人類最初の太平洋無着陸横断の記録〜 No.4

取り返しのつかない遅れ
翌朝早くそこを出発しクロイドンに着陸した。パングボーンとしてはすでに遅れていることもあり、給油だけしてすぐに出発したかった。しかしハーンドーンの親戚が飛行機を見に現れ、世界記録に挑戦しているにもかかわらず、ハーンドーンを車に乗せて食事に連れて行ってしまった。パングボーンにとっては、ただただ大事な時間が過ぎてゆくばかりだった。最終的に決断してハーンドーンをおいて出発しようとエンジンをかけ、タキシングしはじめたところになんとハーンドーンが戻ってきた。ここまででもハーンドーンのおろかな行動で相当の遅れが生じていた。その後ロンドン、ベルリン、モスクワと通過していったが、モスクワを発ちシベリアをめざしていたころ、既にポスト・ガッティの記録から10時間余り遅れていた。シベリア上空でパングボーンが仮眠している間、ハーンドーンが機体を操縦していたがまたまた飛行ルートを見失い、モンゴルの小さな村に着陸した。なんとか元のルートに戻してハバロフスクまでたどり着き、激しい雨の中強行着陸した。このとき車輪が雨でぬかるんだ滑走路に深くはいってしまい、そこからの引き上げや車輪の修理などに、さらに時間をとられてしまった。そして天候の回復を待つあいだにポスト・ガッティの記録から27時間余りも遅れてしまった。この時点で27時間の遅れを取り戻すのは最早できないと、残念無念であったがあきらめざるを得なかった。

絶望と新たなる挑戦
世界一周速度記録更新の夢は絶たれたが、彼らは日本の朝日新聞社が25,000ドルの懸賞を出していた、人類初の日本からアメリカまでの太平洋無着陸横断飛行に挑戦できないかと考えた。

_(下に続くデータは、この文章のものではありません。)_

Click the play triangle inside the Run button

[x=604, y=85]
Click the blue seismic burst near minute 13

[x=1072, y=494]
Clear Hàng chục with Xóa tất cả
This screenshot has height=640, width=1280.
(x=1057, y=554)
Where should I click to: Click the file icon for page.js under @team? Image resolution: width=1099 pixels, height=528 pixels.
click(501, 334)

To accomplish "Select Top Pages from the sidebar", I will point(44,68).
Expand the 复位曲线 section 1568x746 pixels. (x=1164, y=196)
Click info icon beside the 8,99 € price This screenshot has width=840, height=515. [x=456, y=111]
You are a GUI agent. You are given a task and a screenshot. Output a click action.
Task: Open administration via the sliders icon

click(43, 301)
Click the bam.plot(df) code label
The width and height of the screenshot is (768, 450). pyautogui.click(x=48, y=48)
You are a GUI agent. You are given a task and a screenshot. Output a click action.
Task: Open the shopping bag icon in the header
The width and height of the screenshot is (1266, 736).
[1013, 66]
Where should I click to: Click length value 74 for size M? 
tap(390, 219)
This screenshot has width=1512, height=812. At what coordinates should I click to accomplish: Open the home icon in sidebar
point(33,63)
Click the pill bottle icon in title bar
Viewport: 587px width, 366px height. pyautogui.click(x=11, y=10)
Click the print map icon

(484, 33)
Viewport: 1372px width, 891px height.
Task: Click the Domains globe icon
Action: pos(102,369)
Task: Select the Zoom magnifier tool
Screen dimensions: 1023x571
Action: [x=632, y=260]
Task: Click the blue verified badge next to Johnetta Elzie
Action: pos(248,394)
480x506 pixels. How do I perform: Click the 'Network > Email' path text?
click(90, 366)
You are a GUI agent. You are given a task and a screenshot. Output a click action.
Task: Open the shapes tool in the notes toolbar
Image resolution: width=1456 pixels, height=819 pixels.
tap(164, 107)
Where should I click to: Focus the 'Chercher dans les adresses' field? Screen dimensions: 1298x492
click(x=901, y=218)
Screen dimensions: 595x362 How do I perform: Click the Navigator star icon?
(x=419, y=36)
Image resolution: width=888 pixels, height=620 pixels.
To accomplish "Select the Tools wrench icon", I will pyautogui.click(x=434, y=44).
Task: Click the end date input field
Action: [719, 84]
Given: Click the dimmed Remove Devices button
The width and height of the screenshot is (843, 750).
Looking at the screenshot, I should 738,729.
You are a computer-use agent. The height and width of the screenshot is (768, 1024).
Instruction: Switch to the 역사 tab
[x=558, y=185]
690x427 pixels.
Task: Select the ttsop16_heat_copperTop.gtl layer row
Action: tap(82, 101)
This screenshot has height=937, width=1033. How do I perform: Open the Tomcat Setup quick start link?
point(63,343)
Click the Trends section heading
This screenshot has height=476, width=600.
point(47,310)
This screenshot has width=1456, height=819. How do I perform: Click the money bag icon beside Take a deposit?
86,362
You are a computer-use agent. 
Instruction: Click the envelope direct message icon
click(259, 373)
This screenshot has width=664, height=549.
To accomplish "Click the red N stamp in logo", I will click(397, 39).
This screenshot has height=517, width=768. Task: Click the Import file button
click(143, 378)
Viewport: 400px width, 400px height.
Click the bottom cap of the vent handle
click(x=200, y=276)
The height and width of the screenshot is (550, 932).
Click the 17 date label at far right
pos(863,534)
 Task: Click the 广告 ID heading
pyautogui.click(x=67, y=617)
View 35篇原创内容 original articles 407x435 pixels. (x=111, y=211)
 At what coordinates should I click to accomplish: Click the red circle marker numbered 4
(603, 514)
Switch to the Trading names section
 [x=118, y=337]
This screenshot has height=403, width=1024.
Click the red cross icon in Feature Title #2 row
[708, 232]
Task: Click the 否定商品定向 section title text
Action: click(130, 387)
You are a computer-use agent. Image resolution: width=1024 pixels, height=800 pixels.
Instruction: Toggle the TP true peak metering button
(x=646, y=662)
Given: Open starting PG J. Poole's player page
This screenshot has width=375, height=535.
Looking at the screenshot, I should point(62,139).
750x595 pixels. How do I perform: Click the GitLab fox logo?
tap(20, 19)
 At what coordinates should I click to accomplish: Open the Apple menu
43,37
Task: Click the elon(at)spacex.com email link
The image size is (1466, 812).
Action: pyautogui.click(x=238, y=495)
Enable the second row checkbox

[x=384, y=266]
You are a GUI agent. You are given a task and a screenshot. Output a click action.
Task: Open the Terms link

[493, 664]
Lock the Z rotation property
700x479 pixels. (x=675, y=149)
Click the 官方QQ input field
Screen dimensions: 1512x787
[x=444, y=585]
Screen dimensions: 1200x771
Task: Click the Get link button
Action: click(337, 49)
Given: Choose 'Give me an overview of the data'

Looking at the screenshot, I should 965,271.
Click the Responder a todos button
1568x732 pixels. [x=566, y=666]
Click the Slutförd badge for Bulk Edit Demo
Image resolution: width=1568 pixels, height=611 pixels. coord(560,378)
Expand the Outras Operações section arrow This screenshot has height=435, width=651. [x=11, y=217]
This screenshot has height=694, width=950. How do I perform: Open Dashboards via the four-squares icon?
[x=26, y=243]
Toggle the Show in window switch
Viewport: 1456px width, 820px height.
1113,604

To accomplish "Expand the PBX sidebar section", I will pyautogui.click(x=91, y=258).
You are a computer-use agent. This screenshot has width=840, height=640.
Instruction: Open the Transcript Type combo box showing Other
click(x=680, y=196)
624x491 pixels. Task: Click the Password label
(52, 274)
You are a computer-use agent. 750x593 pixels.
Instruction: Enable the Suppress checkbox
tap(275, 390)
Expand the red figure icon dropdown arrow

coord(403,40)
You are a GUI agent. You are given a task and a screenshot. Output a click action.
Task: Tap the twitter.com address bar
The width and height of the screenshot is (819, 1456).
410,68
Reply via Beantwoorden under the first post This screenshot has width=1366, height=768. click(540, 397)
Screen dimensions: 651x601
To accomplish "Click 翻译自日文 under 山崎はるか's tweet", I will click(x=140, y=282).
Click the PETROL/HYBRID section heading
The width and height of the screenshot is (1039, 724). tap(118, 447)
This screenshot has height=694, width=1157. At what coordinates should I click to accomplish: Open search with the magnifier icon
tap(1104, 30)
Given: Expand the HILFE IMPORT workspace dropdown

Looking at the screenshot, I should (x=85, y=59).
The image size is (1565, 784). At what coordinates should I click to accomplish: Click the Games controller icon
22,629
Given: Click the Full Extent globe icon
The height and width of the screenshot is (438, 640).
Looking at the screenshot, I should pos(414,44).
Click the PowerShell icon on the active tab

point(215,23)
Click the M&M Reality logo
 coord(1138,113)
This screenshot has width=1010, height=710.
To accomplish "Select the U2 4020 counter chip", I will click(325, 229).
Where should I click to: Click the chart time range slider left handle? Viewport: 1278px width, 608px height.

ニューヨークのオフィスに適正な着陸許可を得るためのアレンジを打電し、ジャパンタイムスの誘導の元、天候が回復したのを確認してハバロフスクから東京へ向けて出発した。ハバロフスクから北海道の上空を通過したときに、ハーンドーンはスチルカメラと16mmのビデオカメラで、なんということか北海道北部を撮影していた。誤って開業前の羽田にいったん着陸したが、その後すぐに立川に降り立った。入国のための書類不充分と日本北部の軍施設の写真を撮ったとされ機体と身柄を拘束された。幾度かの外交交渉と警察による徹底的な事情徴収の後、パングボーンとハーンドーンは1,025ドルづつの罰金を科され、1931年9月2日やっと釈放された。日本政府は不本意ながら二人に太平洋横断飛行の許可を与えたが、一回の離陸のみしか許可せず、また機体の改造もまかりならないとされた。もし最初の離陸に失敗したり、また離陸後戻らなければならないことが起きた場合には、ベランカを没収するとパングボーンに通告した。